O carnaval carioca sofre mais uma baixa para a Covid-19. O carnavalesco Luiz Fernando do Carmo, o Laíla, que estava internado desde último fim de semana no Hospital Israelita Albert Sabin, no Maracanã, Zona Norte do Rio, morreu na manhã desta sexta-feira. O falecimento foi confirmado pela esposa dele, Marli da Silva Ribeiro. Por volta de 11h30, ele teve uma parada cardíaca, segundo familiares.
Laíla, de 78 anos, era uma das figuras mais importantes da folia carioca, com passagens por escolas como Beija-Flor, Vila Isabel, Unidos da Tijuca e União da Ilha, entre outras. Mas, segundo a mulher morreu triste porque ultimamente estava afastado do carnaval.
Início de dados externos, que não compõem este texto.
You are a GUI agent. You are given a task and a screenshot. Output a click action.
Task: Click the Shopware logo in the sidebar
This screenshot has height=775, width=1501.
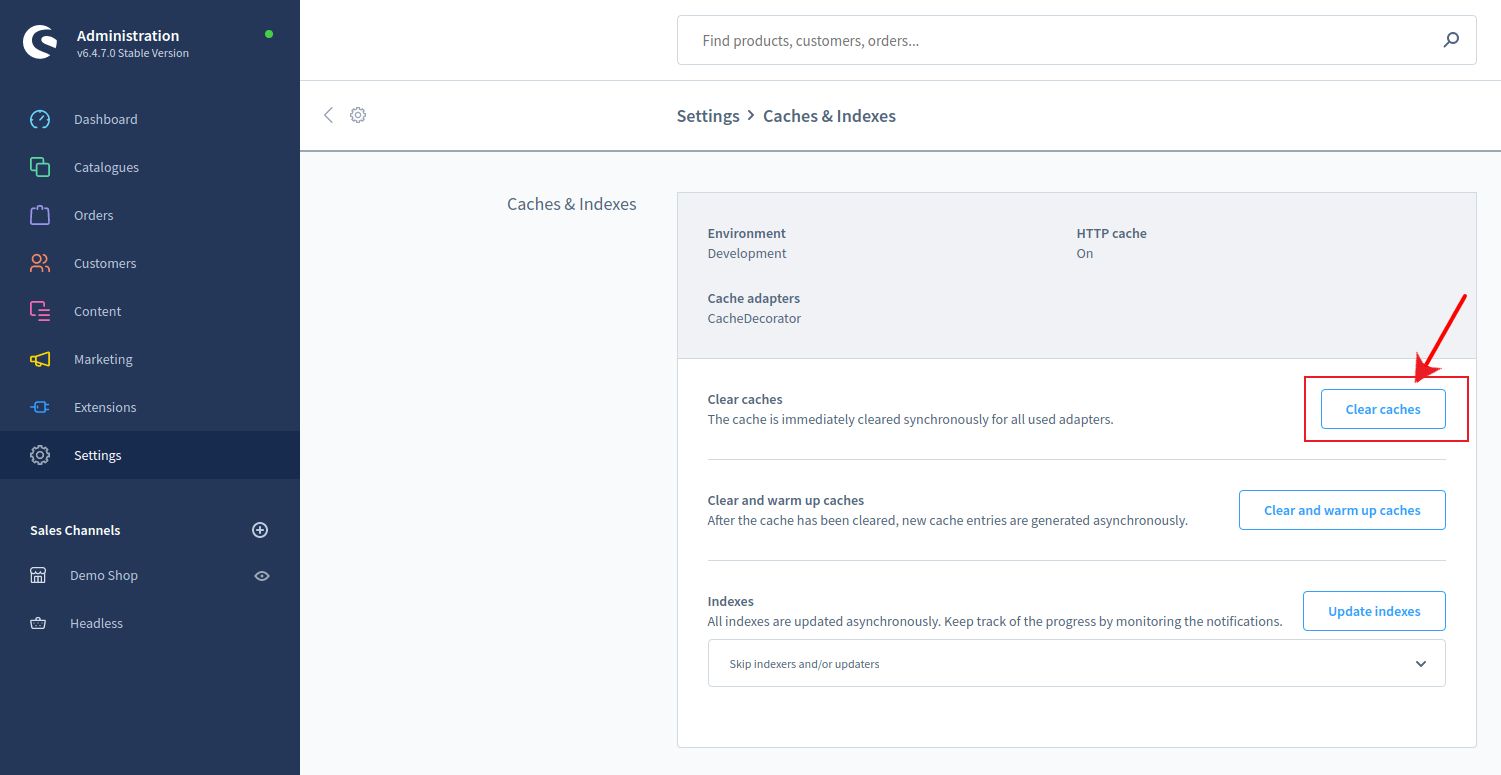point(39,42)
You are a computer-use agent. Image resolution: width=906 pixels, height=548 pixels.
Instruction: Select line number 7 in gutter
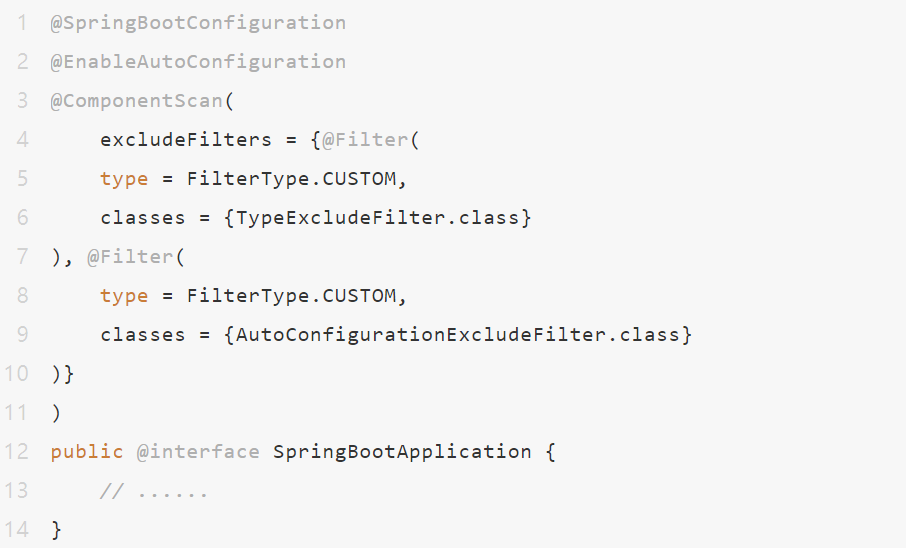point(22,257)
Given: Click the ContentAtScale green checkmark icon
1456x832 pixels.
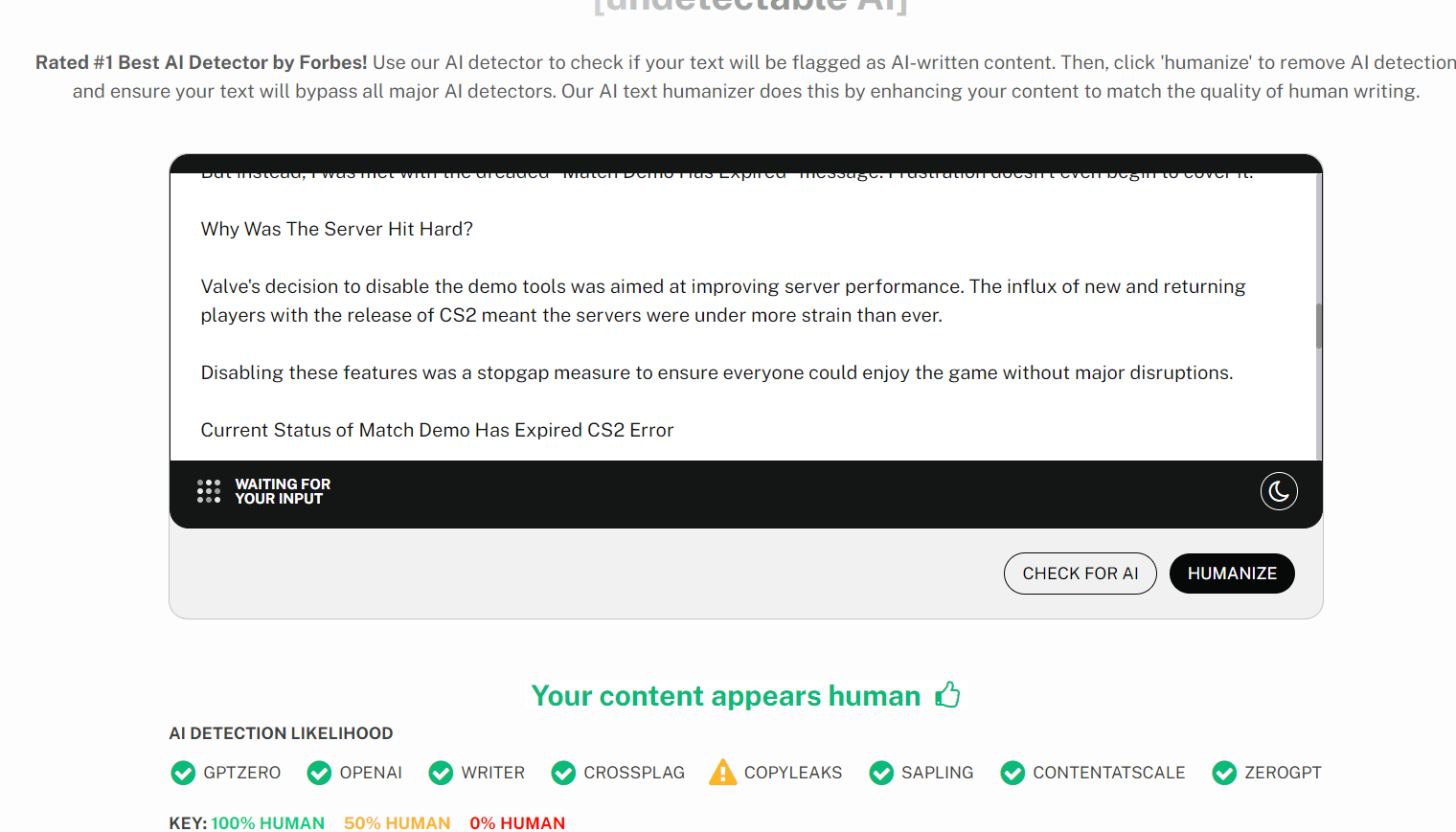Looking at the screenshot, I should (x=1012, y=773).
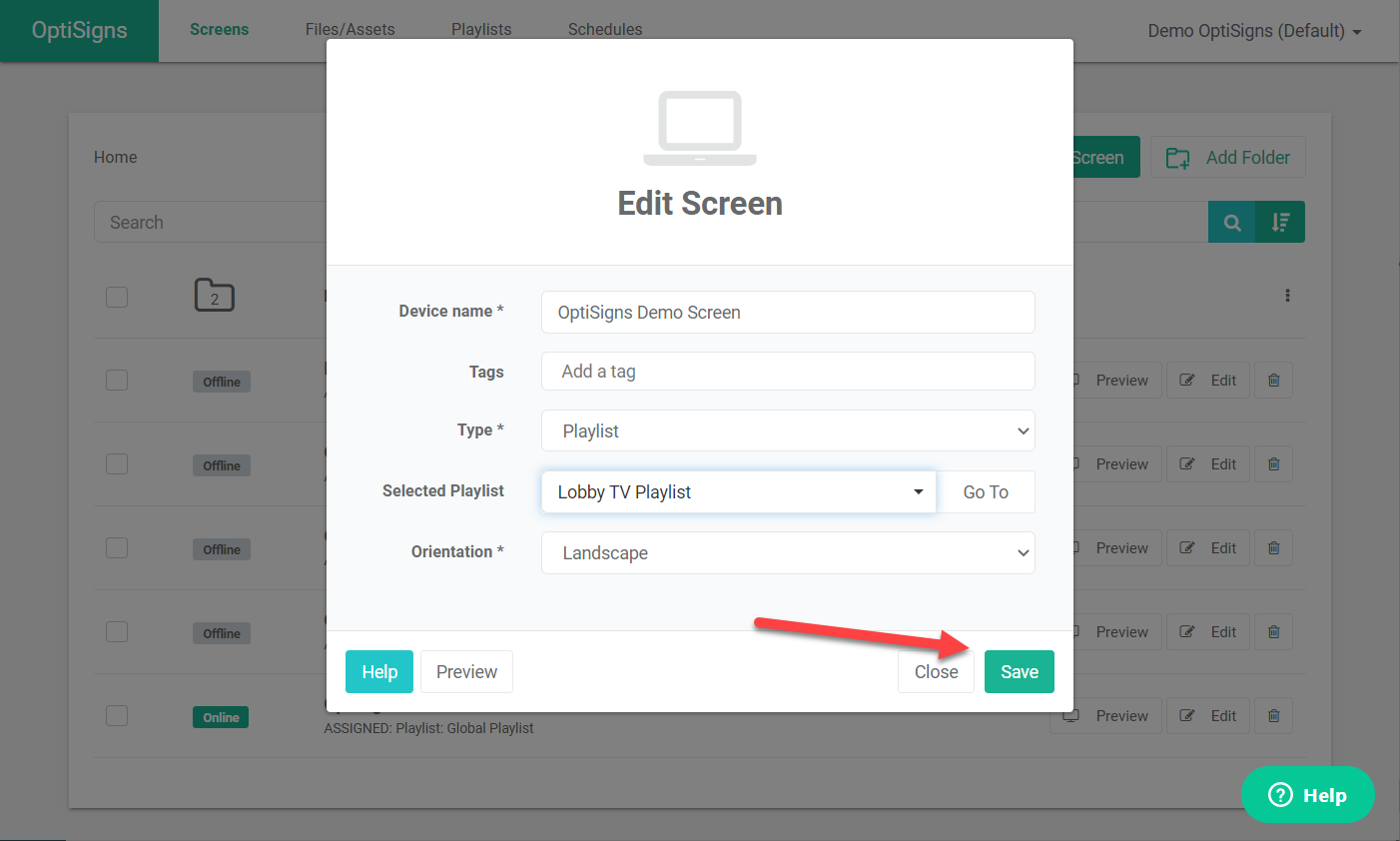
Task: Open the Selected Playlist dropdown
Action: point(738,491)
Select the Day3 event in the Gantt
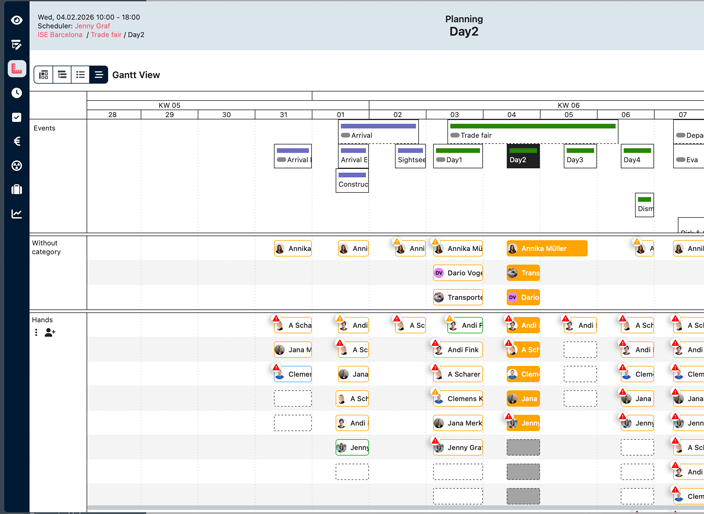This screenshot has height=514, width=704. 580,156
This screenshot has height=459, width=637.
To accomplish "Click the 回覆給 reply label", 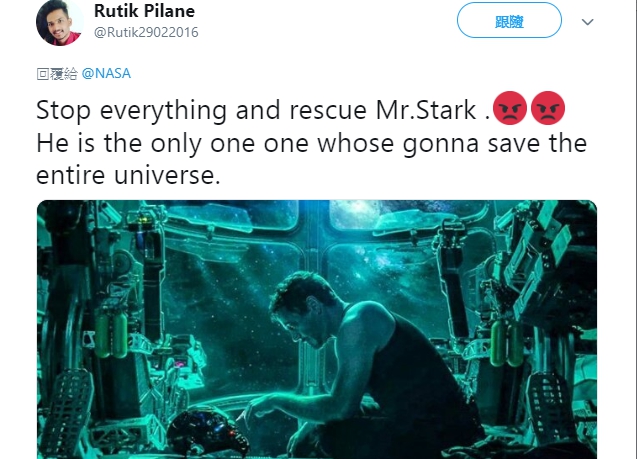I will (x=57, y=74).
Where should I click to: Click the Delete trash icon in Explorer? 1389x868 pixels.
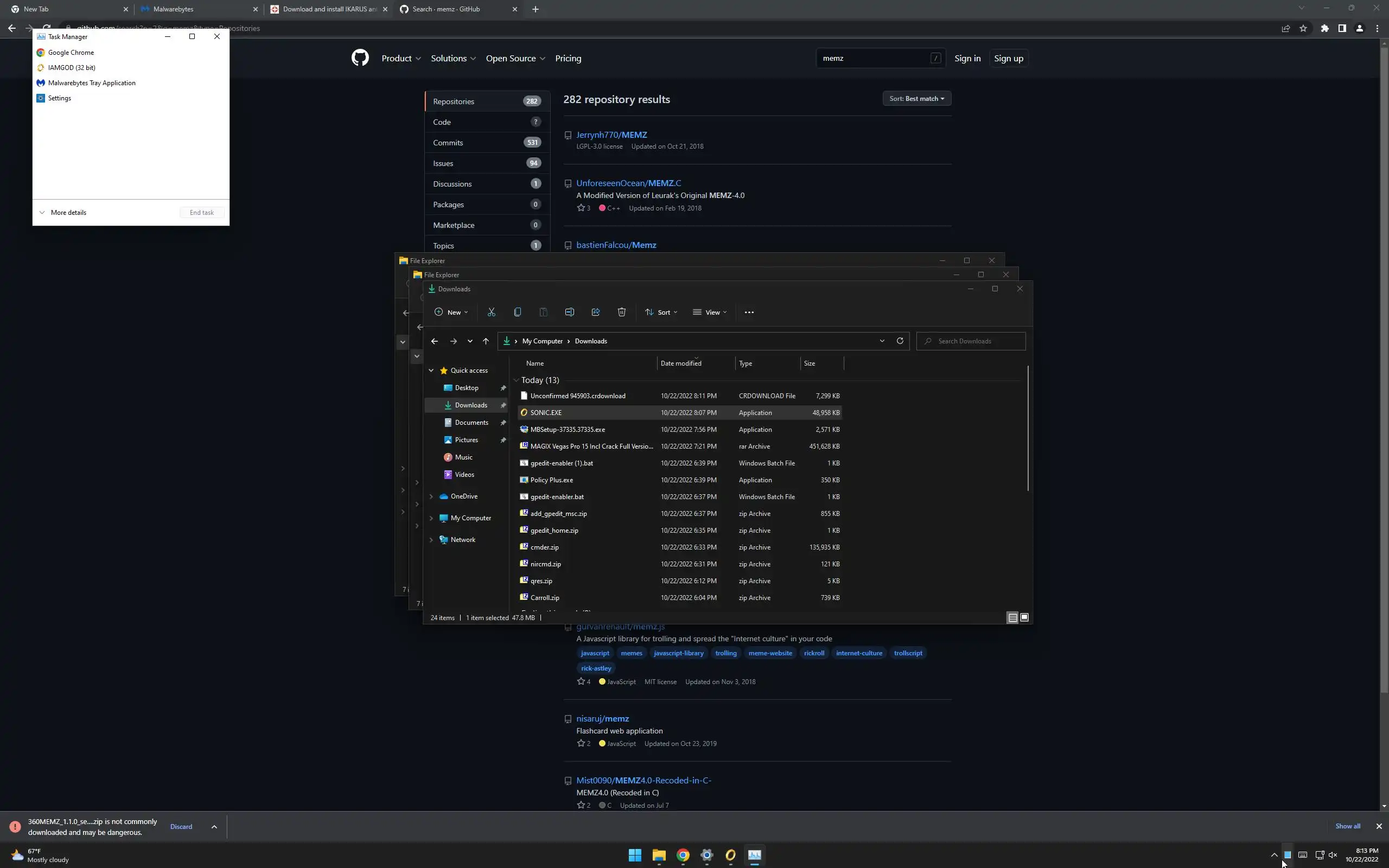point(621,312)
A família ainda não tem informações sobre o sepultamento.
Laíla chegou a tomar a segunda dose da vacina contra o novo coronavírus há cerca de um mês, o que permite a proteção completa oferecida pelo imunizante. Além da viúva, ele deixa um casal de filhos.
— Tudo tem sua hora. Pena ele ter ido num momento de muita tristeza, porque estava afastado do carnaval, não só por não ter tido os desfiles (por conta da pandemia), mas pela falta de convites — lamentou a viúva.
Laíla começou sua carreira no Salgueiro e em 1975 foi para a Beija-Flor acompanhado pelo carnavalesco Joaosinho Trinta. Mas chegou a trabalhar também na Unidos da Tijuca, Vila Isabel e Grande Rio. Ele voltou para a escola de Nilópolis em 1995, quando ajudou a agremiação a conquistar oito títulos, incluindo o tricampeonato em 2003, 2004 e 2005 e um bicampeonato em 2007 e 2008.
Foi diretor de carnaval da Beija-Flor até 2018. A última escola em que esteve foi a União da Ilha, da qual saiu após o rebaixamento da agremiação no desfile de 2020. Foi um carnaval cercado por disputas internas que resultou na primeira queda de uma escola comandada por ele para o grupo de acesso. Apesar disso, Laíla ainda registra o título de ser o segundo maior vencedor da folia carioca. Ele só perde para Joãosinho Trinta, que tem nove conquistas.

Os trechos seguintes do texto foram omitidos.